It’s pretty evident if you have read any of my blogs that I have been processing anger toward my late husband, Bret.

It wasn’t always that way, however.

In the early days and months after his tragic self-imposed death, I placed him very high on a pedestal. I understand that this sort of thing is common. I knew that I was doing this, but I didn’t see anything wrong with celebrating all of Bret’s good qualities rather than focusing on the negative.

I do stand by that sentiment, to a degree, but as time went on, I realized that I had a lot to unpack.

I forgave Bret very early on, for his death, but have struggled with the way he lived and how he treated me.

Bret was a handful, to put it mildly.

I knew this and I accepted it.

He was strong-willed, temperamental, and sadly, had lots of demons.

He knew that I was completely devoted to him, and he regularly used that against me.

For example, if I didn’t enjoy every single activity that he enjoyed, he would tell me “that’s alright, but I think I want to be with someone who does.” He did this often, somehow believing that his partner should have all the same likes as him.

One time while skiing, he told me that we could start divorce proceedings when we got home because I don’t like skiing and am not good at it. It was my third or fourth time, and believe me, I was giving it my all. I knew how much he loved winter sports. I also knew that he was not going to accept anything less than my begging to ski every second of the winter.

We had many common likes.
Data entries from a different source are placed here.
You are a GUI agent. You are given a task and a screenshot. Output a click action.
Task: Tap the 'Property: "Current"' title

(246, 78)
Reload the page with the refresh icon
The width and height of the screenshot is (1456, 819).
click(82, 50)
He just required that I like everything that he did. He didn’t, however, feel that he ought to like the same things that I enjoyed. In fact, he just thought that I should stop liking most, if not all of those things.

I actually did let many things go during our twelve years and sometimes, regret hits me pretty hard. I am trying, however, to reconnect with those parts of me. It’s been very healing.
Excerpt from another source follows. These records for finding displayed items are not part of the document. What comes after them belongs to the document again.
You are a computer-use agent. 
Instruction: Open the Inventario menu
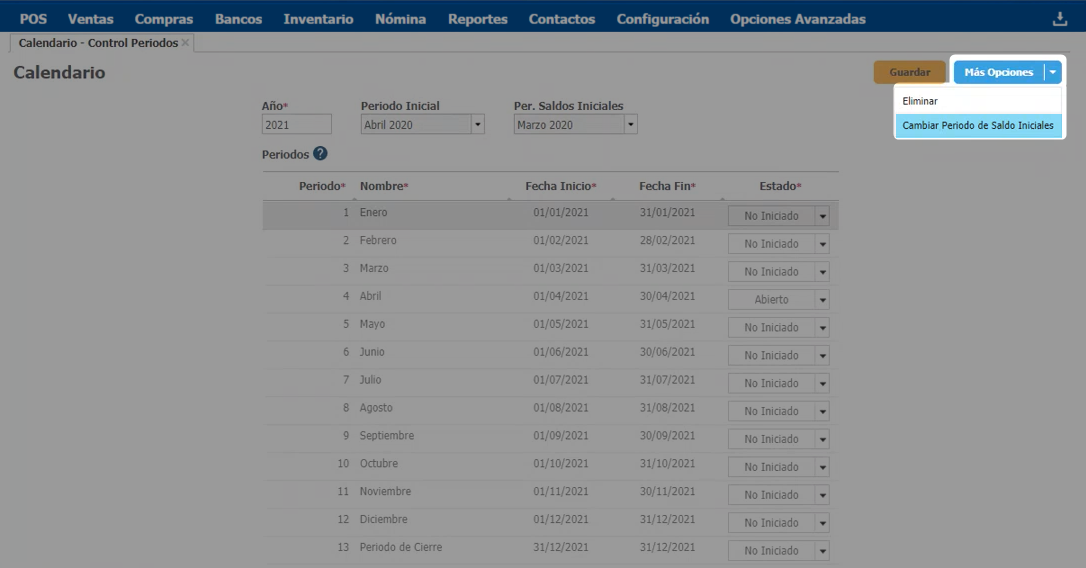[x=318, y=19]
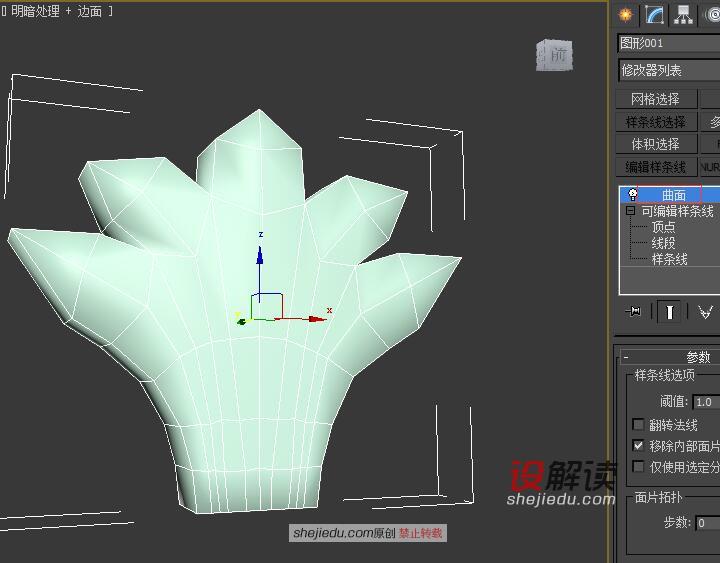Toggle show end result icon
The image size is (720, 563).
pyautogui.click(x=670, y=312)
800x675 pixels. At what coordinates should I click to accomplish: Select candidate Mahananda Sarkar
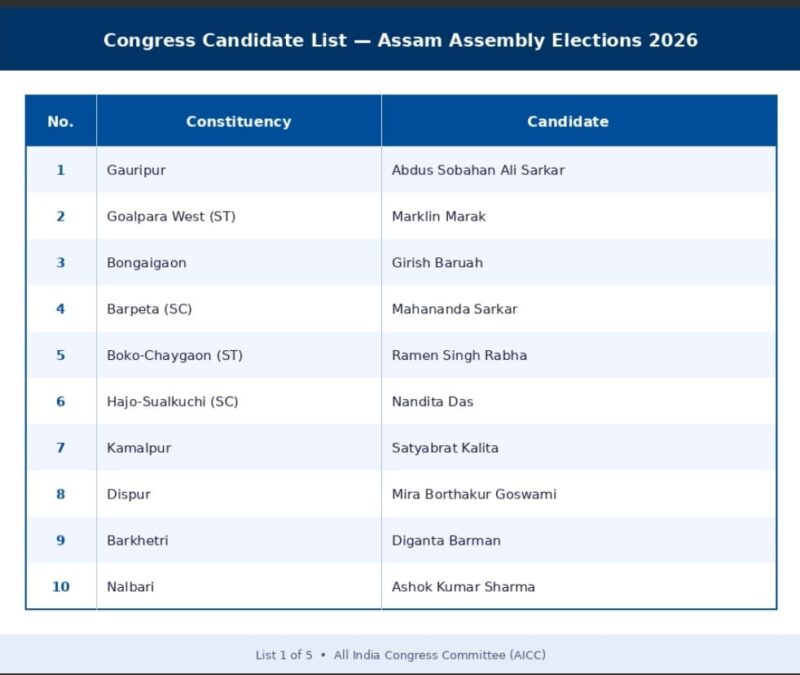(x=454, y=309)
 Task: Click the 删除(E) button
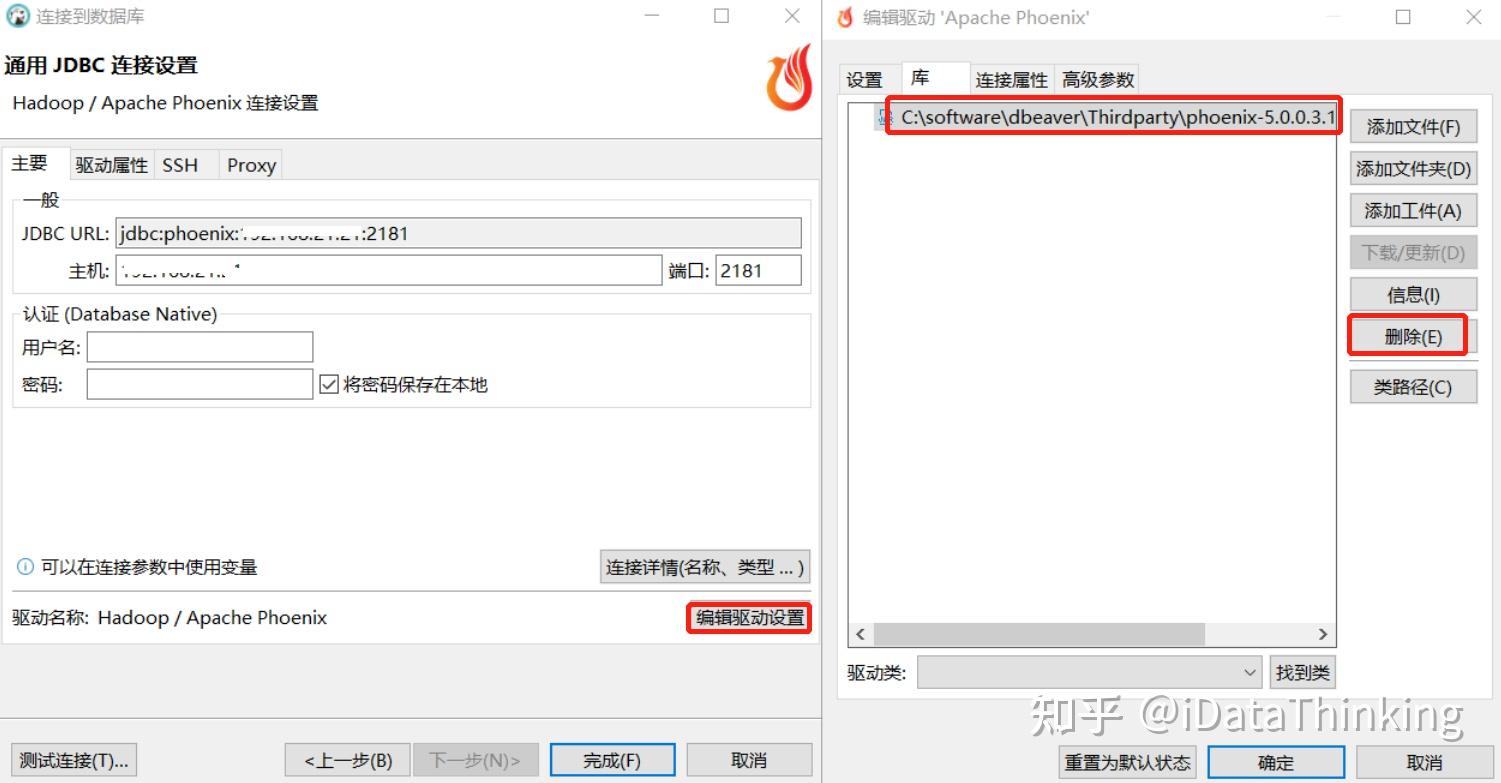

There were many other things that were wrong with our relationship.

But there were many great things too.

Over these last few years, I have found it increasingly difficult to reflect upon some of those good things. It’s as if my mind is forcing me to process the bad things in full, first, so that’s what I’ve been doing.

The vast majority of my grief in the recent years has been directed toward the way he treated me, and not his death.
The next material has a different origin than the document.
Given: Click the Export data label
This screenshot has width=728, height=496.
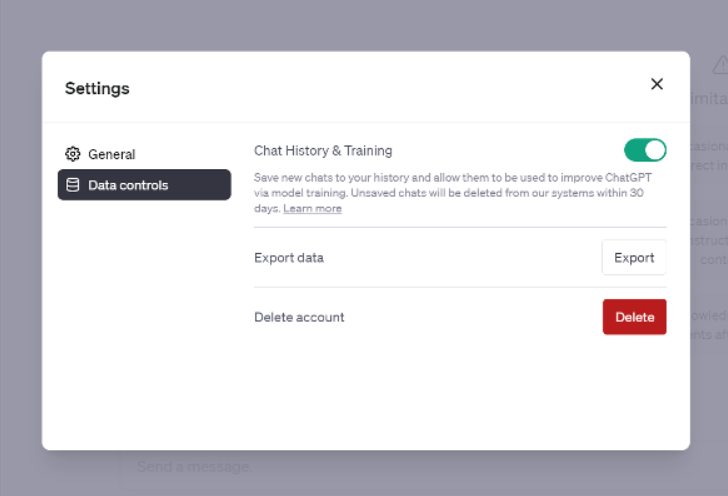Looking at the screenshot, I should coord(289,258).
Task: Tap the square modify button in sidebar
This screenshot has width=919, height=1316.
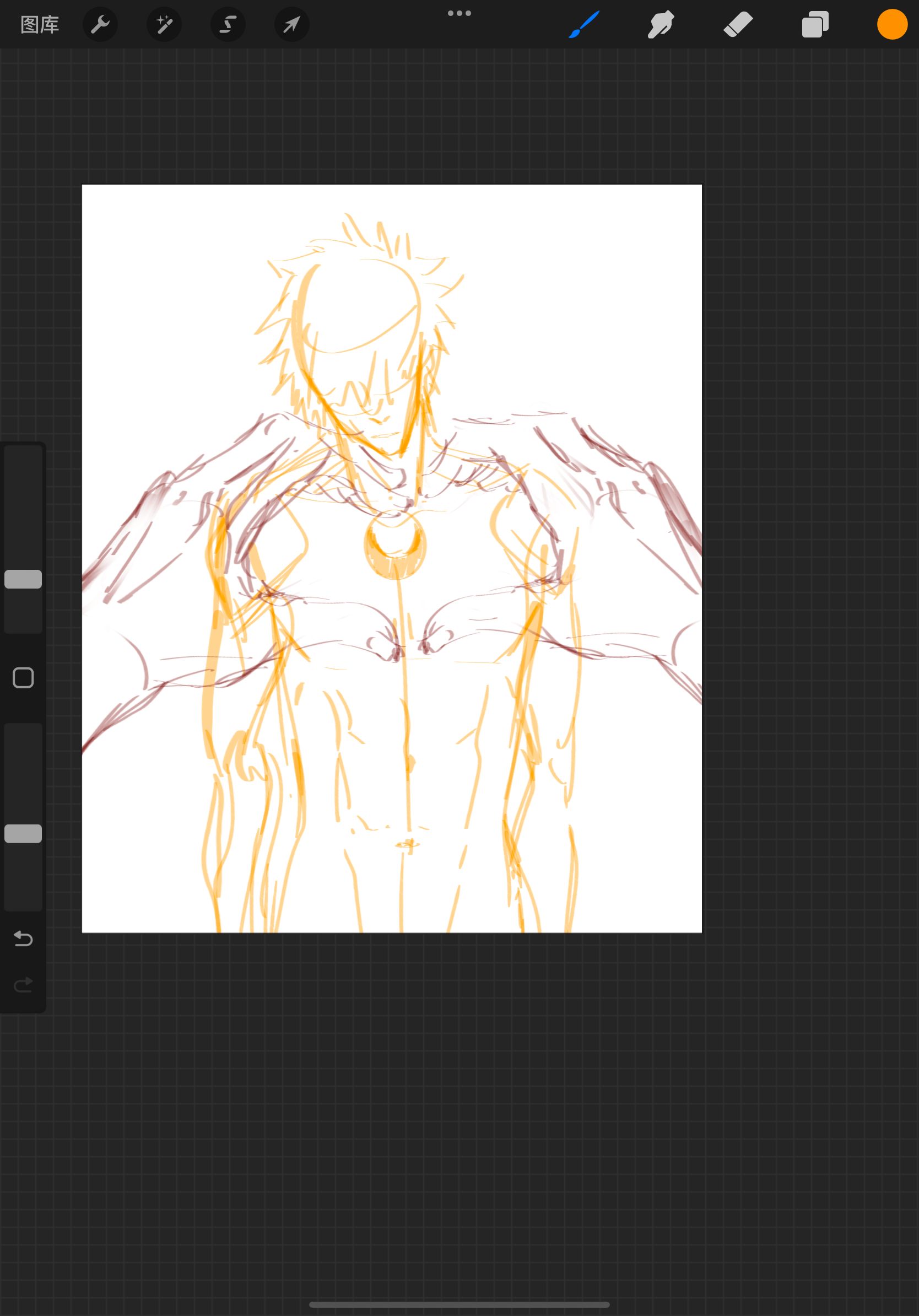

I have also been processing the fact that I allowed it.

Bret and I were each other’s third marriage. It was easy to fear yet another marital failure, so I pushed through everything, vowing to fix anything and everything that cropped up.

I also loved him more than I had any other romantic partner up until that point.

I wanted us to work, so I put up with a bunch of horrible things in order to keep the peace.

As I said before, though, there were a lot of great things about him too.

He was hilarious, handsome, and heavily tattooed among other qualities that I typically find attractive. We could have wonderful, deep conversations that would last for hours. (We were long-distance at first, and I managed to rack up a devastatingly huge phone bill just from our nightly phone calls. Remember when expensive long-distance phone calls were a thing?)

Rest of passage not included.